Hal Kant, principal lawyer and general counsel for the Grateful Dead for more than 35 years who brought the band millions of dollars in revenue, died Oct. 19 in Reno, Nev., after a battle with pancreatic cancer. He was 77.
Kant is credited with preserving the Dead’s enduring legacy and their valuable intellectual property, including ownership of their music masters and publishing rights (a rare feat in the early days of rock’n’roll).
Lead singer Jerry Garcia has been dead since 1995, yet the band continues to rake in millions of dollars a year through live recordings and merchandise. Garcia’s estate (as well as Save the Rainforest) receives proceeds from every pint of Ben & Jerry’s “Cherry Garcia” ice cream.

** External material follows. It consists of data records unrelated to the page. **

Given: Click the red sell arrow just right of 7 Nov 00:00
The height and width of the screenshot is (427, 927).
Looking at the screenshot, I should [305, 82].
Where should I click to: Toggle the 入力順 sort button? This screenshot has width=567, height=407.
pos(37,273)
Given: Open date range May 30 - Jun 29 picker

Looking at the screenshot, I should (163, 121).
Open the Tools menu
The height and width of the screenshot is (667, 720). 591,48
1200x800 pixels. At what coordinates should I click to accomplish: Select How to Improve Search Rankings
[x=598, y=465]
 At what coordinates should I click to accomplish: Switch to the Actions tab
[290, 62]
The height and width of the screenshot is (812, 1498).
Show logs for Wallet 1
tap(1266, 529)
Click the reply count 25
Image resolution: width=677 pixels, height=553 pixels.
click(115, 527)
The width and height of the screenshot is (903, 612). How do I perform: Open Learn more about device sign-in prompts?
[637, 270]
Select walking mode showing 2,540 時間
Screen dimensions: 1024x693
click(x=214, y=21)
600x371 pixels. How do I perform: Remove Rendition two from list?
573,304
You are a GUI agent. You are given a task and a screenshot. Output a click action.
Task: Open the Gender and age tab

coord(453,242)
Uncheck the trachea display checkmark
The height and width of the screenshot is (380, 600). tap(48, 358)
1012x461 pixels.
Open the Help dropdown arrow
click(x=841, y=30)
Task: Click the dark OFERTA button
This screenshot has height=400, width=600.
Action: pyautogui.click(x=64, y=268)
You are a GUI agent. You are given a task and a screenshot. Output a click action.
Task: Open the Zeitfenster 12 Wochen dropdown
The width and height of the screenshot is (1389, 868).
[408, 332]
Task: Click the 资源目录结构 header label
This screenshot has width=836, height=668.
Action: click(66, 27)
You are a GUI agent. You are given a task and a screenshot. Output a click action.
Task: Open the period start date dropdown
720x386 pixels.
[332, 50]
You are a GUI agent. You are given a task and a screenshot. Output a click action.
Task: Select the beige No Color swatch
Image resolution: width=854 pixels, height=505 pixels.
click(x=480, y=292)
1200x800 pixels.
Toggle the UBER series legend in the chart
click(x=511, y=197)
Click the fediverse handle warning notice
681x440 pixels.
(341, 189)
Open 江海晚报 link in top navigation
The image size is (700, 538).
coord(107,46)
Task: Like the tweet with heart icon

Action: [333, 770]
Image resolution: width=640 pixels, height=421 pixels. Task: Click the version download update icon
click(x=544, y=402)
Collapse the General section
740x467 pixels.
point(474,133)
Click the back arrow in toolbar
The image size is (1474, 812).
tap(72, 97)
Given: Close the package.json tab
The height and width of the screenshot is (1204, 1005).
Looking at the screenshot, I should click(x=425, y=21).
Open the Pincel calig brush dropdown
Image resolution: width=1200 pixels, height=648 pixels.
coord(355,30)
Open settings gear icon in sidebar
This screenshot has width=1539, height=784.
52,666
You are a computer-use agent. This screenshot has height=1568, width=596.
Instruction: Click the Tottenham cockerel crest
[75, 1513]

So domineering was Kant’s influence that Garcia emblazoned the lawyer’s Grateful Dead business cards with a simple title: “Czar.”
Kant also did work for Janis Joplin, Sonny & Cher, the Association, Stevie Ray Vaughn, New Riders of the Purple Sage, Hot Tuna and Captain Beefheart. He was asked to represent the Doors but turned them down because they asked that he work for them exclusively.
A native of the Bronx, Kant graduated from Harvard University Law School, then got a job as a clerk in the U.S. Court of Appeals for the Ninth Circuit in San Francisco.
Once in law practice, he noticed that “the only attorneys in the music business were the attorneys for the record companies, and their job was to get as much money as they could for their company and leave as little as possible for the artists,” he said. “I decided maybe the other guys should have an attorney, too.”
Kant also was an accomplished card player; in 1987, he won the World Series of Poker. Members of the Dead often came to root for him during tournaments.
The family asks that donations in his honor be made to the Tower Cancer Research Foundation in Los Angeles.